Yes indeed--sole analyst on the team. Would be hard to tag team with the PM since he's actively monitoring positions/pulling the trigger on the daily. Capacity is also something we're hoping to expand with more AUM.
targeting family offices and HNW individuals takes a long time, and is a full time job...i've heard the expected hit rate is something like 10% for a great fund strategy (so, 1 out of 10 pitches gets $$....so you are raising 1-2mm at a time....thats a full time job to raise 100mm). With your track record, you could join one of the multi-manager shops to get access to large slug of capital quickly, but you would be giving up economics to do so.

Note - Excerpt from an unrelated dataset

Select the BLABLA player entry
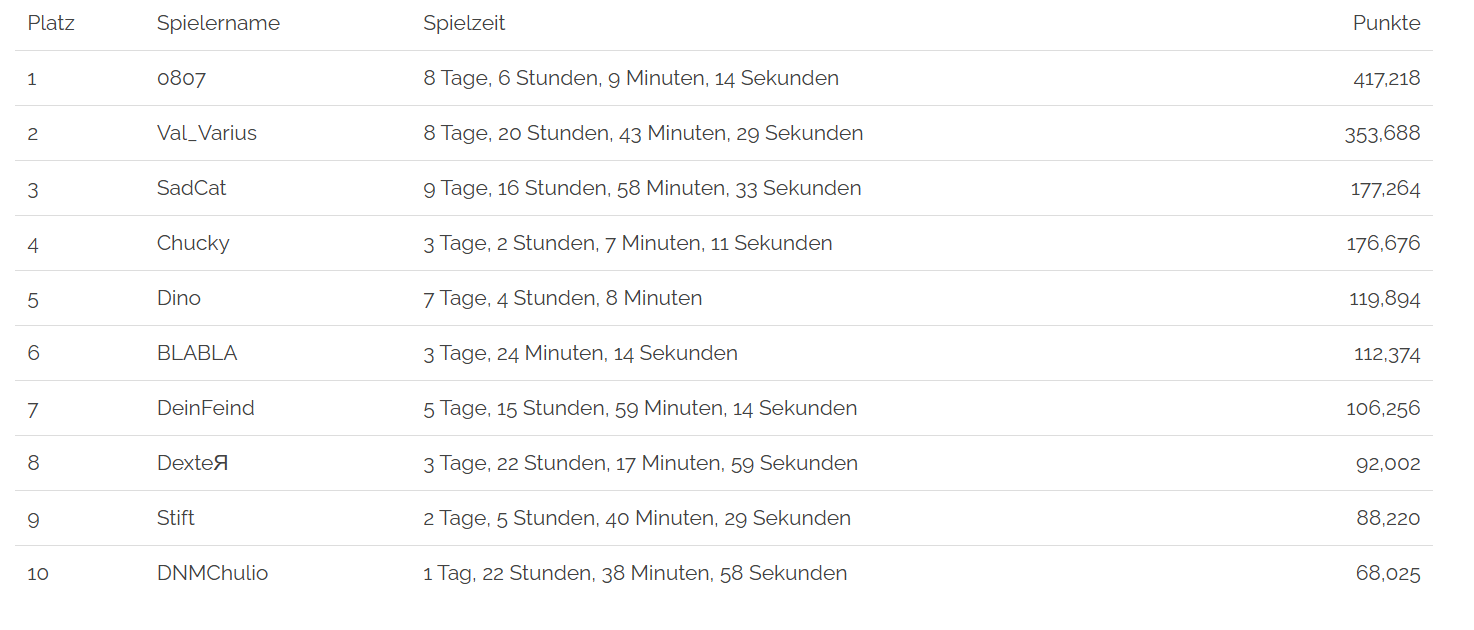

You might be able to negotiate better economics because of your track record, but you'd still be giving up something.
You're absolutely right....HNW/FO capital raising is long and relatively difficult. I think you're right regarding the multi-manager shops; it's a concept we've discussed. Always tough giving up economics but at the end of the day you have to do what you have to do...
It was largely word of mouth. My PM told a few of his friends who told their friends, and it was somewhat of a domino effect.
We've never actively marketed the fund until recent.
I recommend you spend your energy on securing a good placement agent rather than on securing fund commitments on your own.
For instance, you may spend 30 hours prospecting 12 qualified meetings in the family office world. You then spend 18-24 hours actually doing those meetings, and let's call it 6 on following up. That's ~60 hours for 12 meetings.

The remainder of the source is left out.